Let's Lead with the Good News on IT Jobs
A poll released last week found that "92 percent of those surveyed were very concerned or somewhat concerned about joblessness"; those in Silicon Valley have good reason to be concerned, as employment there still struggles back toward pre-recession levels. But other regions report more encouraging signs.
Let's therefore lead with the good news: "the high-tech sector is providing most of the excitement in this floundering, mind-boggling bad economy", in the words of blogger Rick Smith in North Carolina, where IT unemployment is half the overall average – and where there are actually more IT jobs held now than there were two years ago. Nor is this good news limited to one region: "Job postings for finance technology professionals on eFinancialCareers are up 24% compared to last year" and have risen consistently for the last four months, according to Melanie Rodier on WallStreetAndTech.com.
Moreover, there's growing recognition that the first impression that's made on any prospective customer today—by any company, in any business—is likely to be made by a piece of code, rather than a person. If you want your best salesperson to have any opportunity to make a pitch in person, the prospect had better be engaged rather than discouraged by the first encounter with the company's Web site or call center; if a company is shopping for call center staff on price alone, which may be poor economics no matter how "flat" the world may be, that company had better be managing and supporting that staff with state-of-the-art systems (perhaps including salesforce.com's Service Cloud, which for some reason comes to mind).

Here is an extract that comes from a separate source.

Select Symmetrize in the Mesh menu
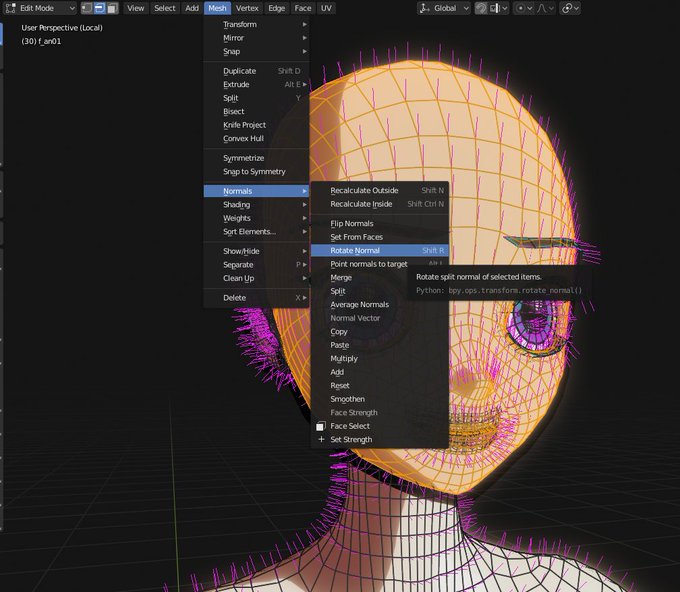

When every company is thus dependent on reliable, even elegant technology, is there any such thing as a company that's not "high-tech" in character? And is there any company that can ignore Bob Warfield's warning that "once you have bad programmers, you're doomed"?
If companies have cut their payroll during the past two years, one can only hope that they kept their best people instead of merely their most senior or their least expensive: as they rebuild their staff in coming years, they should bear in mind Warfield's admonition that "99% of the time people seem to regard hiring as a temporary distraction from what’s really important, such as delivering a product. But hiring the wrong people will cause you to deal with more kinds of Hell for longer than any architectural mistake you can possibly make."
Well, then: if you're hiring, or hoping to be hired, what are the skills that ought to be top-of-mind – to build or to find?
For IT people of any age and any career stage, Mary Brandel at Computerworld has suggestions: those who will graduate in the next few years, she warns, must be prepared for a world in which IT people will be business process engineers rather than merely custodians of the IT stack. She quotes one IT executive as warning undergraduates that "colleges are in continual catch-up mode...about five years behind where they need to be" in preparing students, who should take the initiative to seek internships and other opportunities to go beyond academic programs. Those already in the workplace, she continues, should be taking affirmative action—so to speak—to build their understanding of connectivity, especially ubiquitous real-time collaboration, so they can offer seasoned leadership to critical social initiatives reaching customers and workers of all ages.
It's vital to recognize the need to keep building skills throughout the course of a career. Brandel quotes David Buzzell, CIO at The Sedona Group, as propounding a rule of thumb that one should set aside 3% of time and income for continuing self-education. (Tell your significant other that this is why you need that iPad.) Anyone who thinks that what they've done is more important than what they know should consider the warning of Russell Baker, whose New York Times column forecast in 1964 "the inevitable twentieth-century defeat of the...unschooled." (In this, Baker echoed a 1948 warning from Norbert Wiener, but you've heard that one from me before.)
Once upon a time, "a hungry man with wit, gall and negligible experience could fake his way" into a decent job, wrote Baker in a column soon to celebrate its 50th birthday: in painful contrast, he quoted then-contemporary want ads from technical centers like MITRE, with its rhapsodic invitation to "systems men" to "think in terms of subsystems that could be a far-flung sensor network"; from companies like Hughes, with its job descriptions including "Determine systems requirements...to carry out necessary technical direction to assure system integrity." Fifty years later, we call this "a job you can only explain with PowerPoint." Or fail to explain, as the case may be.
But that's another discussion, for another day. This week, this month, this year, let's focus on finding or filling the jobs of twenty-first century tech.